▶ WRITTEN TASKS:
a) Answer these questions using the harvest moon post:
(i) What kind of moon did the writer see instead of a full moon?
(ii) Why was the writer free to stop and admire the moon?
(iii) With whom does the writer imagine the moon God dining on ambrosia?
b) Switch "fog" to "mist" and write out the harvest moon post from "As I was driving" up to and including "process of living.".
c) Carry on the harvest moon post from the point where it stops.

As I was driving home from school this evening, I rounded a corner and ran into a glorious site: the most stunning harvest moon that I have seen in a very long time. Well, it wasn’t quite a full moon—but it was a breathtaking half moon gleaming and gold, partially concealed in the evening’s wispy fog (or maybe clouds – I was too distracted by the moon itself to tell, I only know it hung, nestled in a bevy of wispy whiteness) and it took my breath away. As there was no one else on the road, I was free to admire for a bit before continuing my drive home. The moon, after all, is a manifestation of a God that I adore, deeply and utterly and I consider such unexpected glimpses of such loveliness as I saw tonight to be small gifts, tiny blessings, ineffable grace notes that brighten the sometimes weary process of living.

The small shock of such a moment of unexpected beauty shook me out of the lazy ennui of my evening. It brought me back to a sense of connectedness with the ancestors, the Gods, the world—such an insignificant thing and yet so important for me tonight. I should add that our moon God is beautiful, He and His chariot suspended as they are in the night’s inky darkness reek of a beauty so immense and at the same time so strange that the word itself seems little more than a brittle, shallow container for the reality of what on our tongues it is asked to hold. He is everything of sensuality, longing, mystery, delight, flirtation, danger, abandon, mystery - evocative and inspiring in a thousand ways large and small.  In the meanderings of my imagination, I could see Him easily dining on ambrosia with Dionysus or riding fierce and mad in a hunt more ancient than that of Odin. These are but my own imaginings though and they vanish easily in light (pun very much intended) of the outward manifestation of His mysteries: the moon itself. At least tonight.

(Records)
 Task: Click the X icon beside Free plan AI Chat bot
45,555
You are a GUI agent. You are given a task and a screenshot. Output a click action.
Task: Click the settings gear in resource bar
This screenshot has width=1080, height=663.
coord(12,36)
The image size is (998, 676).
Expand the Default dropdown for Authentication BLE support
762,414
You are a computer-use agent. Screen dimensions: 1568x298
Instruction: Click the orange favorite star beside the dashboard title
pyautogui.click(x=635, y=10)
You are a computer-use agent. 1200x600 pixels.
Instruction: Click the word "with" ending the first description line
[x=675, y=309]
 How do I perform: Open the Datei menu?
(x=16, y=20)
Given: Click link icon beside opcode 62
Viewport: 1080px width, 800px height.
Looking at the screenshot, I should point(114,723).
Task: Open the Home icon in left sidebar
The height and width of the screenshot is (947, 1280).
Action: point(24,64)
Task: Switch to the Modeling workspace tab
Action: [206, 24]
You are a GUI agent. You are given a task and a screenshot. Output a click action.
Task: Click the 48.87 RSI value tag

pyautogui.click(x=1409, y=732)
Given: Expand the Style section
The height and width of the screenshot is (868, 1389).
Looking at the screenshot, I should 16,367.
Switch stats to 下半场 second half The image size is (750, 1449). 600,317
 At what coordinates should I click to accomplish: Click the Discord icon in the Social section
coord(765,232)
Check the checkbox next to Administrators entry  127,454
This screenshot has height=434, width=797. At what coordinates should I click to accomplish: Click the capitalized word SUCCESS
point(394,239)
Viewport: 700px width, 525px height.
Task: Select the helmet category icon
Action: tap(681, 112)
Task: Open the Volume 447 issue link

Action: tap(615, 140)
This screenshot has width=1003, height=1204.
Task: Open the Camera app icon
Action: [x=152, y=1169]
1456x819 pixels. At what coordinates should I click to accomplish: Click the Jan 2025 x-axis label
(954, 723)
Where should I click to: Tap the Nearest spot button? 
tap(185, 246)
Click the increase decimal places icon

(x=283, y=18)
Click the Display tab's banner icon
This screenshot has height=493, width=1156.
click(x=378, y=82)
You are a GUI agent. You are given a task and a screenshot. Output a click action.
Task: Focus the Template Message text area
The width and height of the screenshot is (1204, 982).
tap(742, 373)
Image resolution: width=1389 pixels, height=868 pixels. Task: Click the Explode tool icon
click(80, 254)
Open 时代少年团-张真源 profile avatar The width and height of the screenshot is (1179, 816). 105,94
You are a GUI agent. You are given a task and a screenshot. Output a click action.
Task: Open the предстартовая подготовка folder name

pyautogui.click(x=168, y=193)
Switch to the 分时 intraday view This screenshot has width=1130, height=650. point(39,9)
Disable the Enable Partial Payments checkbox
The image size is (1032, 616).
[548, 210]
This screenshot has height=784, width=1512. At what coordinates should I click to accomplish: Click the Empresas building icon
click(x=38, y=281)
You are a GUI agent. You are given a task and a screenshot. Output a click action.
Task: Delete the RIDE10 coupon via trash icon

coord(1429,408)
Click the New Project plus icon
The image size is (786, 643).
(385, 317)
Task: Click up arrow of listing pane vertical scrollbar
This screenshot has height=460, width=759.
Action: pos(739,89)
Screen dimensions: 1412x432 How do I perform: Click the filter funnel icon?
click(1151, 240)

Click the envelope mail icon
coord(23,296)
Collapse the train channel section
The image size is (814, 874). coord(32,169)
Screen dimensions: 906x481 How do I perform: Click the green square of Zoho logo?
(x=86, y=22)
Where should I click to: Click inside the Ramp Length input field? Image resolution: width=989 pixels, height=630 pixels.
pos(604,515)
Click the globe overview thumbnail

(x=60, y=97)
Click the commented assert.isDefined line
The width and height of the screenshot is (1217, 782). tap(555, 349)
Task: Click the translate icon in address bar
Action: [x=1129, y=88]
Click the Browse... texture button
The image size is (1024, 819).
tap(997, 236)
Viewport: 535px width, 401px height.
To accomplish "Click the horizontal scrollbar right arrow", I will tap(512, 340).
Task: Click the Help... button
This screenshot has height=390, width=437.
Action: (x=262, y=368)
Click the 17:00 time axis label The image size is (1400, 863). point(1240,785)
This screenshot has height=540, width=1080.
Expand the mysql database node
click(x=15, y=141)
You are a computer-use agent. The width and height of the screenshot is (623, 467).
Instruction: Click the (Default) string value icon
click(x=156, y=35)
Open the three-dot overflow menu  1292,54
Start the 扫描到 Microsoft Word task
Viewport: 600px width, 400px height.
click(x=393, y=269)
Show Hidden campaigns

▶ RESULTS:
a)
(i) A half moon, gleaming and gold.
(ii) There was no one else on the road.
(iii) Dionysus.

b)
As I was driving home from school this evening, I rounded a corner and ran into a glorious site: the most stunning harvest moon that I have seen in a very long time. Well, it wasn’t quite a full moon—but it was a breathtaking half moon gleaming and gold, partially concealed in the evening’s wispy mist (or maybe clouds – I was too distracted by the moon itself to tell, I only know it hung, nestled in a bevy of wispy whiteness) and it took my breath away. As there was no one else on the road, I was free to admire for a bit before continuing my drive home. The moon, after all, is a manifestation of a God that I adore, deeply and utterly and I consider such unexpected glimpses of such loveliness as I saw tonight to be small gifts, tiny blessings, ineffable grace notes that brighten the sometimes weary process of living.

c)
Moments like these are one of the things that call my mind back to the Gods and ancestors. When I’m tired and overworked, it’s easy, tempting even, to tune out, unplug, disconnect. I’m grateful for those moments that remind me not to do that. It’s happened before, always with something seemingly insignificant, something that would likely have no meaning for anyone else but me: when I am least expecting it, I stumble across something that shocks me back into mindfulness, into connection. It’s usually something very simple, very pleasant, and often quite lovely. Sometimes, like tonight, it’s something that reminds me of a specific God or Goddess that I adore and Whose veneration I hold dear. As I grow older, I find myself more willing to pay attention to these little gifts, and more adept at recognizing them when they come my way (after all, there is more than a little truth in the old adage about being able to lead a horse to water but not make him drink…).

Mani, our moon God isn’t the only God to Whom I’ve connected in this way either (it first happened with Sigyn), it’s just that I am usually in a quieter mood late in the evening when I’m coming home from school or work. I am more prepared to touch the necessary contemplative headspace just a little at these times; and the moon itself is something visually powerful, obvious, and difficult to ignore. It rather catches the attention on nights like tonight. The upshot of all of this, and why I share it with you now, as rambling as it may seem, is that in the end, the entire world has the capacity to become one great mnemonic device, calling our minds, hearts, and spirits back to adorations of our Gods. That is the most beautiful thing of all, at least for me.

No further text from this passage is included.